So. Pick any Linux box on your intranet, which could of course be a VM, and create as many IPs on its single ethernet interface (MAC address) as you wish.
Say you're using the 10.0.0.0/8 private network, then you can execute lots of these:
ifconfig eth0:1 10.0.0.2 netmask 255.0.0.0
ifconfig eth0:2 10.0.0.3 netmask 255.0.0.0
...
ifconfig eth0:260 10.0.1.6 netmask 255.0.0.0
...
You should be able to use curl --interface eth0:3
(or maybe --interface 10.0.0.3
) to use a specific source address. For wget
, it's --bind-address=10.0.0.3
etc. Start the curls in the background ("&") and they will run more or less concurrently - or look for some test driver (different question) to run them for you.
This will give you lots of requests from separate IP addresses, but all conveniently running on one machine.
Docker, trivially
With docker: just make an image, as small as humanly possible, which connects to your server. You can use curl
without any special options.
Then fire up your 1000 docker containers, just like you usually would. Each will automatically get an IP address on the internal docker network (172.x.0.0/16 by default).
https://stackoverflow.com/questions/21799382/is-there-a-maximum-number-of-containers-running-on-a-docker-host indicates that it is possible with hardware that is not too uncommon today; a naive 1000 docker containers used roughly 3 GB of RAM for them. That question also has some hints on options you can use to decrease the memory needs. Aside from memory, there won't be too much overhead, i.e. CPU wise it should comparable.

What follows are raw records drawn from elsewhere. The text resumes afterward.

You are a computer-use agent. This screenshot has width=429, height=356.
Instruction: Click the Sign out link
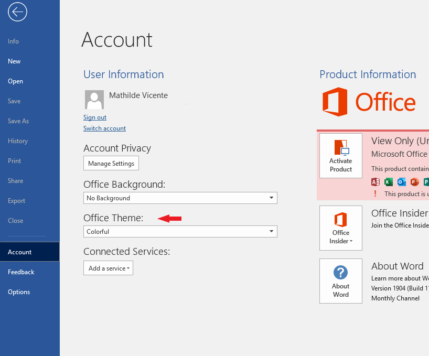tap(95, 117)
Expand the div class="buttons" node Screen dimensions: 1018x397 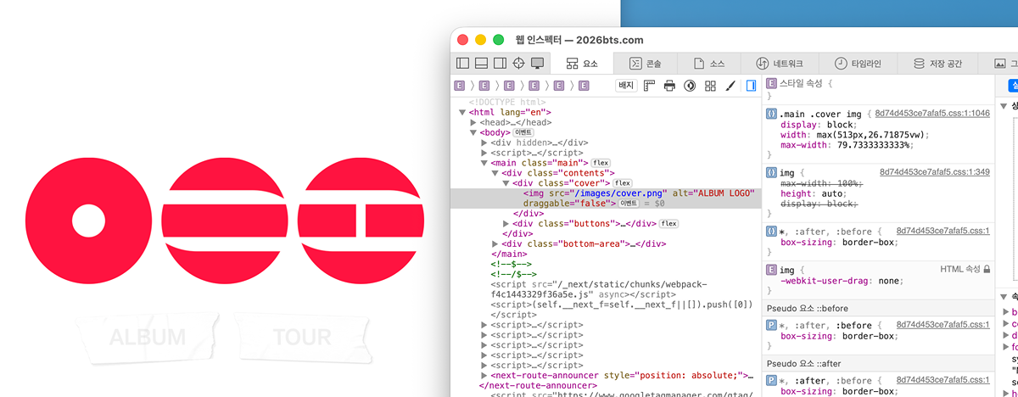[x=506, y=224]
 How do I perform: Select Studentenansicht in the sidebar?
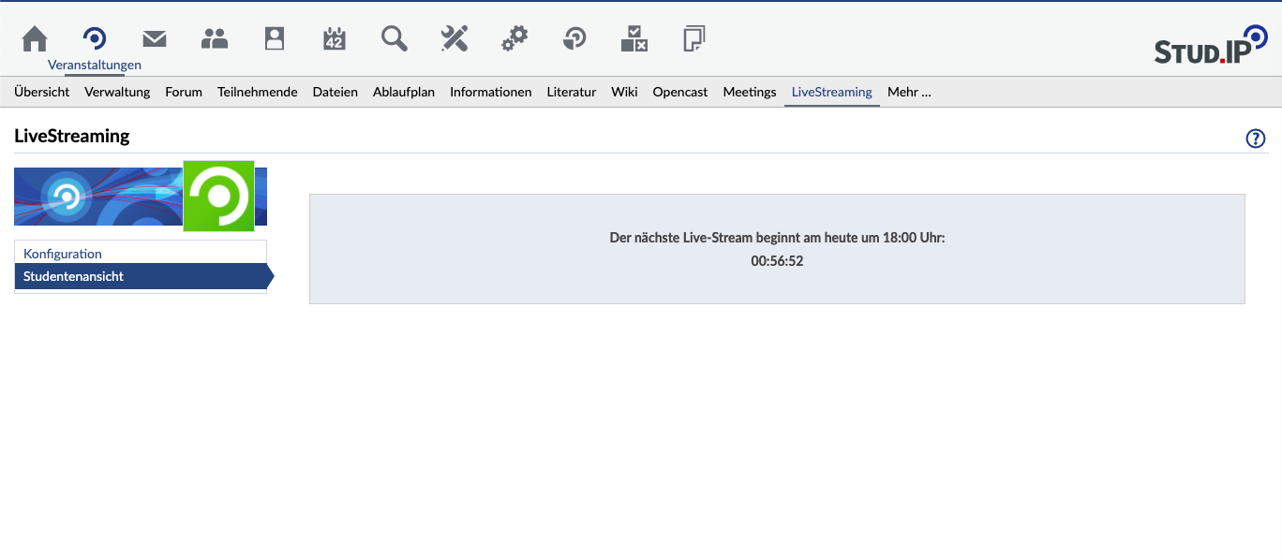[x=74, y=276]
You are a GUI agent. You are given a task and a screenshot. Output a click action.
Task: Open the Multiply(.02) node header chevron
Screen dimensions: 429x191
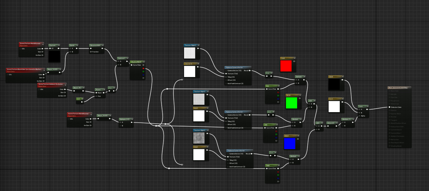132,119
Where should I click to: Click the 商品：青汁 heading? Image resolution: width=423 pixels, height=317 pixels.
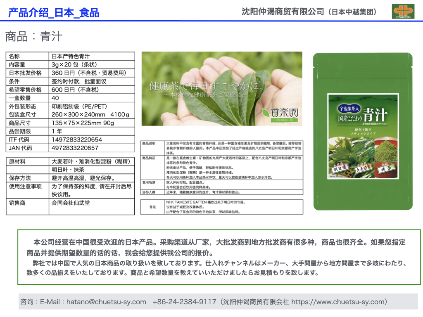point(34,36)
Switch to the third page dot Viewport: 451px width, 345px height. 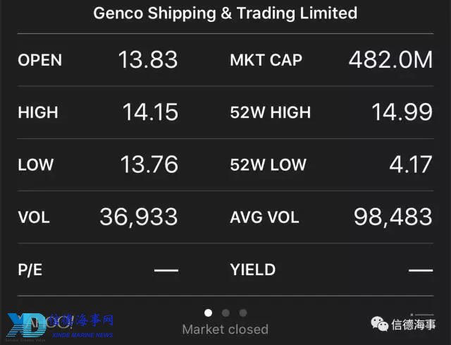[243, 313]
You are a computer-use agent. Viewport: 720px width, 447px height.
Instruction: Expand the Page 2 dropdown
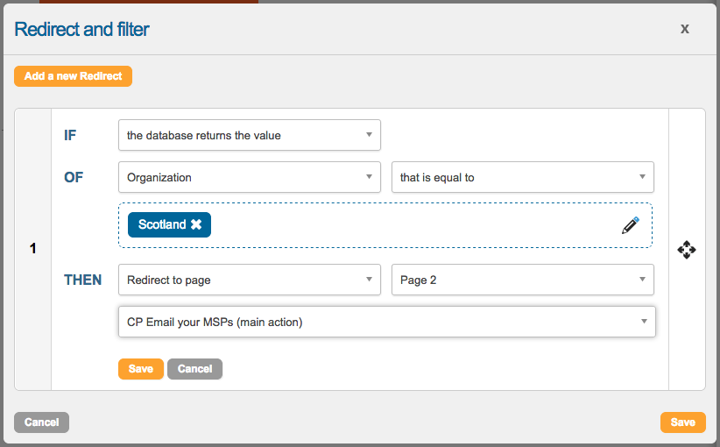(x=522, y=280)
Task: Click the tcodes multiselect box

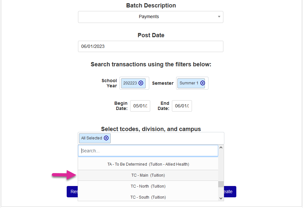Action: 165,138
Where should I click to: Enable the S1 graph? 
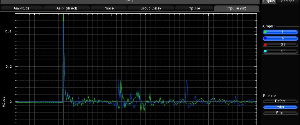click(283, 45)
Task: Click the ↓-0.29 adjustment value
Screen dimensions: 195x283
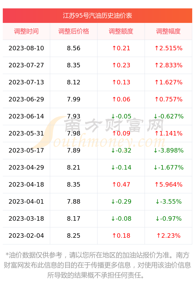Action: pos(121,201)
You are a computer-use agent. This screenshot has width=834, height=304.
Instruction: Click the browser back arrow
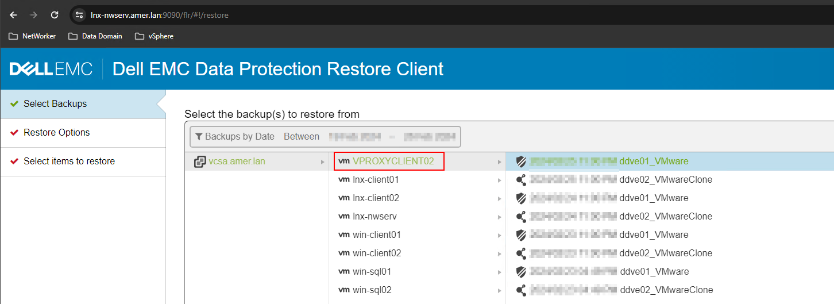pyautogui.click(x=14, y=15)
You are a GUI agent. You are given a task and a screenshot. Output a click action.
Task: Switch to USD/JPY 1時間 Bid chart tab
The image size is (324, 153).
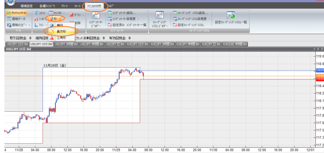(66, 44)
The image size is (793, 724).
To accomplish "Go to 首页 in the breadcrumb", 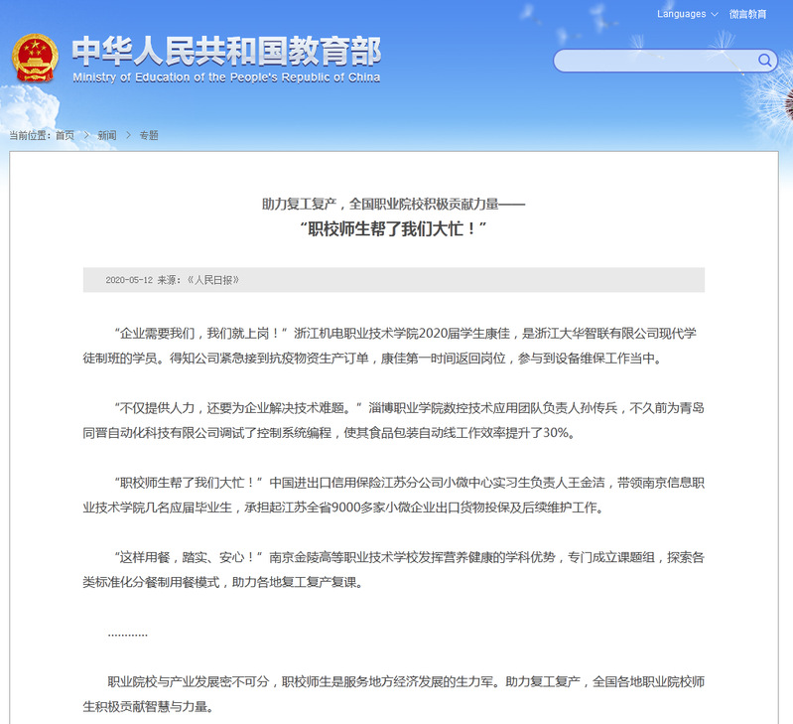I will 65,135.
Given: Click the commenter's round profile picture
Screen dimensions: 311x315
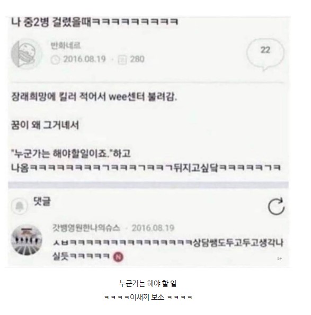Looking at the screenshot, I should (26, 240).
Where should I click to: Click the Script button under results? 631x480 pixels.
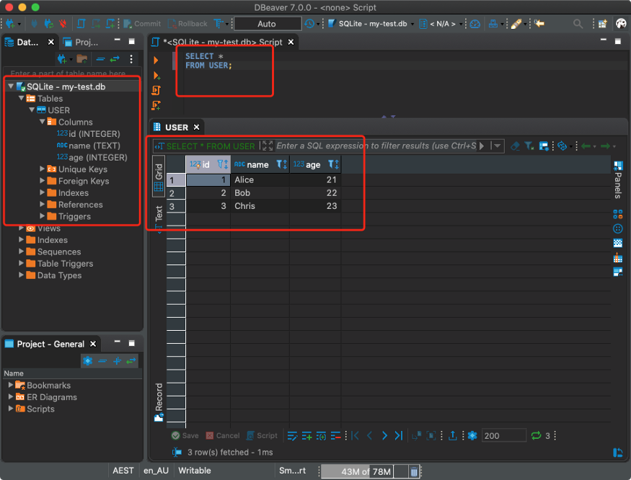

Docker, with special networking
docker network
opens up manually created networking for you. You should be able to cobble something together (just check the individual --help
pages, it's all pretty self explanatory), and combine that with the ifconfig
approach explained above. This would mean that you only need one container for your curl
s, and start 1000's of them inside that container.
I would try to just run your 1000 containers, first, though, unless you are limited in the RAM department, for ease of use.
About the curl
...
Whatever you do, don't just start a single curl
in each instance, but have each runner be an endless loop of back-to-back curl
calls. This way, you avoid long gaps inbetween where your individual jobs are being started and stopped; this is obviously especially important for the "1000 docker containers" variation. In the answer linked above, they note that it took them some good amount of minutes to start up those thousands of containers, so you do not want to do that over and over again.
And you might as well get rid of curl
altogether and create small networking app in the language of your choice (Perl, Ruby, C, Java...) to avoid process startup overhead.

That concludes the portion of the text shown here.